The limitations of the present study must be acknowledged. The primary limitation is the lack of experimental validation data from cellular, animal, or human COADREAD samples, as included earlier in a similar approach to characterize single gene involvement lung adenocarcinoma [50]. The key GCG-correlated genes, signaling pathways, and tumor immune microenvironment identified in the bioinformatics analysis require experimental evidence for validation. The prognostic value of GCG expression must be investigated prospectively in large clinical samples. Paradoxically, GCG expression in COADREAD was found correlated with worse prognosis, but also higher expression was also correlated with a more hyperinflammatory tumor immune microenvironment, suggestive of tumor immunosuppression. This finding plausibly indicates GCG gene expression pattern and its associated immune-mediated mechanisms may bear differing effects during different stages of disease progression and should be investigated in future experimental studies. Furthermore, the potential of GCG modulation, GLP-1 receptor agonists, and immune-checkpoint inhibitor therapy in context of GCG expression of COADREAD can be investigated in a precision medicine approach to identify tumor subtypes and optimal therapies.

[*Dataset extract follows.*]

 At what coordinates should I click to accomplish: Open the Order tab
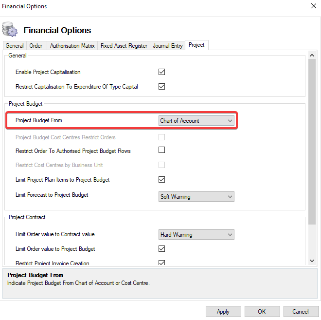36,46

While the present study performed an array of analyses, additional investigations, which were not performed in the current study, may include that of immunohistochemistry data from the Human Protein Atlas (HPA) [51]. Such investigations may also include the determination of concordance index to discriminate predicted and real values of survival modeling, leveraging databases such as UALCAN and cBioPortal [52].

5. Conclusion

In conclusion, comprehensive bioinformatics analysis showed that GCG was significantly downregulated in COADREAD tumor samples and associated with worse prognostic outcomes. Enrichment analyses showed that GCG-correlated genes in COADREAD were enriched in several tumor-influencing signaling pathways including ribosome, nitrogen metabolism, proximal tubule bicarbonate reclamation, cell cycle-related pathways, neuropeptide ligand receptor interaction, RHO GTPases signaling, WNT signaling, RUNX1 signaling, NOTCH signaling, ESR signaling, HCMV infection, and oxidative stress-related signaling. GCG expression was linked to a proinflammatory immune infiltrating cell milieu including Th17 cells, pDC, macrophages, TFH cells, iDC, Tem, B cells, dendritic cells, neutrophils, mast cells, and eosinophils and negatively associated with NK cells. Further functional studies are warranted to investigate the effects and role of dysregulated GCG signaling in COADREAD.